Quick start (how to start)
On the robot, from this folder (Sanad_Package_1/) — nothing else needed:
cp .env.example .env # optional: set language / audio / license path
docker compose up -d --build # build (vendored engine) + run
# Jetson Docker without buildx: DOCKER_BUILDKIT=0 docker compose up -d --build
Open http://<robot-ip>:8011 and (the image ships keyless):
- Gemini API key card → paste your key.
- Persona card → set who the robot is + the language/dialect it speaks (saving restarts the live session).
- Audio card → pick chest vs USB/Anker speaker, volume, mute.
- Press Start in the Conversation card and talk.
Manage it:
docker compose logs -f # live logs
docker compose down # stop
./test_p1.sh <robot-ip>:8011 # smoke test (expect 11/11 PASS)
- Auto-start on boot:
sudo systemctl enable docker— compose already runs P1restart: unless-stopped, so it returns after a reboot. - A brand-new G1 (build, sign a license, bind to the robot) →
NEW_ROBOT_SETUP.md. - No Docker? dev mode in the
gemini_sdkconda env →./p1ctl.sh start(runs against./vendor).
What it ships
app_p1.py— launcher: bootstraps theProject.Sanadnamespace, constructs ONLY the comms subsystems (brain,audio_mgr,voice_client,local_tts,typed_replay,live_sub), injects a P1-scopedProject.Sanad.mainshim, and mounts ONLY the P1 dashboard routers (voice,audio,prompt,typed-replay,records,logs,live-subprocess,health,system) + the logs websocket.
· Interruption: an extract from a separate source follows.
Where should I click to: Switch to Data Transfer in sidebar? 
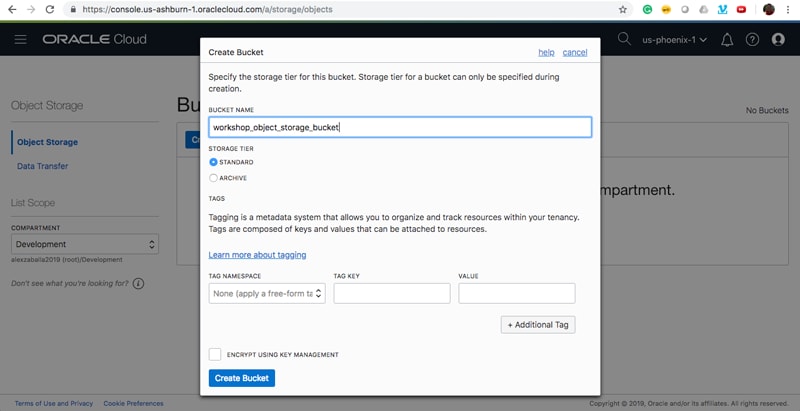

Serves the real Sanad SPA with non-P1 tabs hidden.entrypoint.sh— license gate (license_check P1; clean exit if unlicensed), resolves language/audio/port (env > license feature >config/p1_config.json).Dockerfile/requirements.txt— SELF-CONTAINED:FROM python:3.10-slim, installs all deps, and bakes the vendored engine — nosanad-base.vendor/Sanad+vendor/sanad_pkg— the vendored Sanad engine + license/bus lib. Refresh from a monorepo checkout with./sync_vendor.sh.config/p1_config.json— defaults (language, audio profile, port, tab set).docker-compose.yml— standalone build + run (context: .); the top-levelPackages/docker-compose.ymlcan still run P1 in the fleet via--profile p1.license/— public verification key + an example license for the default mount.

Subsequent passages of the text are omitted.